TotT: Data Driven Traps!
const struct {const char* word; bool is_word;} test_data[] = {
{"milk", true}, {"centre", false}, {"jklm", false},
};
TEST(IsWordTest, TestEverything) {
for (int i = 0; i < ARRAYSIZE(test_data); i++)
EXPECT_EQ(test_data[i].is_word, IsWord(test_data[i].word));
}
This keeps the test code short and makes it easy to add new tests but makes it hard to identify a failing test assertion (and to get the debugger to stop in the right place). As your code grows the test data tends to grow faster than linearly. For example, if you add a parameter called locale to IsWord, the test could become:
Locale LOCALES[] = { Word::US, Word::UK, Word::France, ... };
const struct {const char* word; bool is_word[NUM_LOCALES];} data[] = {
{"milk", {true, true, false, ...}}, // one bool per language
{"centre", {false, true, true, ...}},
{"jklm", {false, false, false, ...}}
};
TEST(IsWordTest, TestEverything) {
for (int i = 0; i < ARRAYSIZE(data); i++)
for (int j = 0; j < ARRAYSIZE(LOCALES); j++)

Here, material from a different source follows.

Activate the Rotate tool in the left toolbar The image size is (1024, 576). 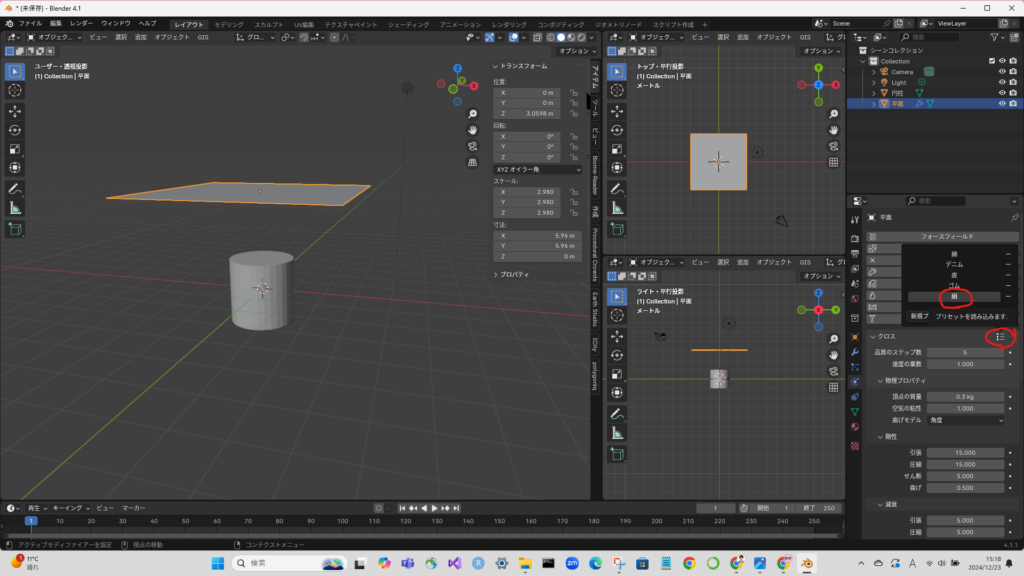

EXPECT_EQ(data[i].is_word[j], IsWord(data[i].word, LOCALES[i]));
}
The change was relatively easy to make: change the data structure, fill in the boolean values for other locales and add a loop to the test code. But even this small changed has made the test harder to read and slower as it repeats potentially unnecessary checks. In addition, both the test AND the code have changed. How do you know the test is not broken? (Actually, it is broken. Can you see the bug?) By contrast, keeping the data in the test gives us:
TEST(IsWordTest, IsWordInMultipleLocales) {
EXPECT_TRUE(IsWord("milk", Word::UK));
EXPECT_TRUE(IsWord("milk", Word::US));
EXPECT_FALSE(IsWord("milk", Word::France));
}
TEST(IsWordTest, IsWordWithNonExistentWord) { // 'jklm' test is not repeated
EXPECT_FALSE(IsWord("jklm", Word::US)); // as it uses the same code path
}
The difference between these two code snippets is minor but real-life data-driven tests quickly become unmanageable. A complete example would not fit on this page but if you look at your code base, you will find a few specimens lurking in some (not-so) forgotten test classes. They can be identified by their large size, vague names and the fact that they provide little to no information about why they fail.
Remember to download this episode of Testing on the Toilet and post it in your office.
A good post on the importance of maintainable tests!
ReplyDeleteThis is an excellent post. It's too easy to use data the wrong way. Just had this discussion with someone yesterday, and I'm putting this on their desk.
ReplyDeleteI totally agree based on the example here. I wonder what you would propose for an alternative example. Where I work we keep 'models' in separate files from application source that uses them, and they all exist in a single directory. We have a rule that all model files must pass tests x, y, z ( I believer there's 12-15 of them). To accomplish this, there's a single test that iterates over each file in the directory and performs the same checks on each them.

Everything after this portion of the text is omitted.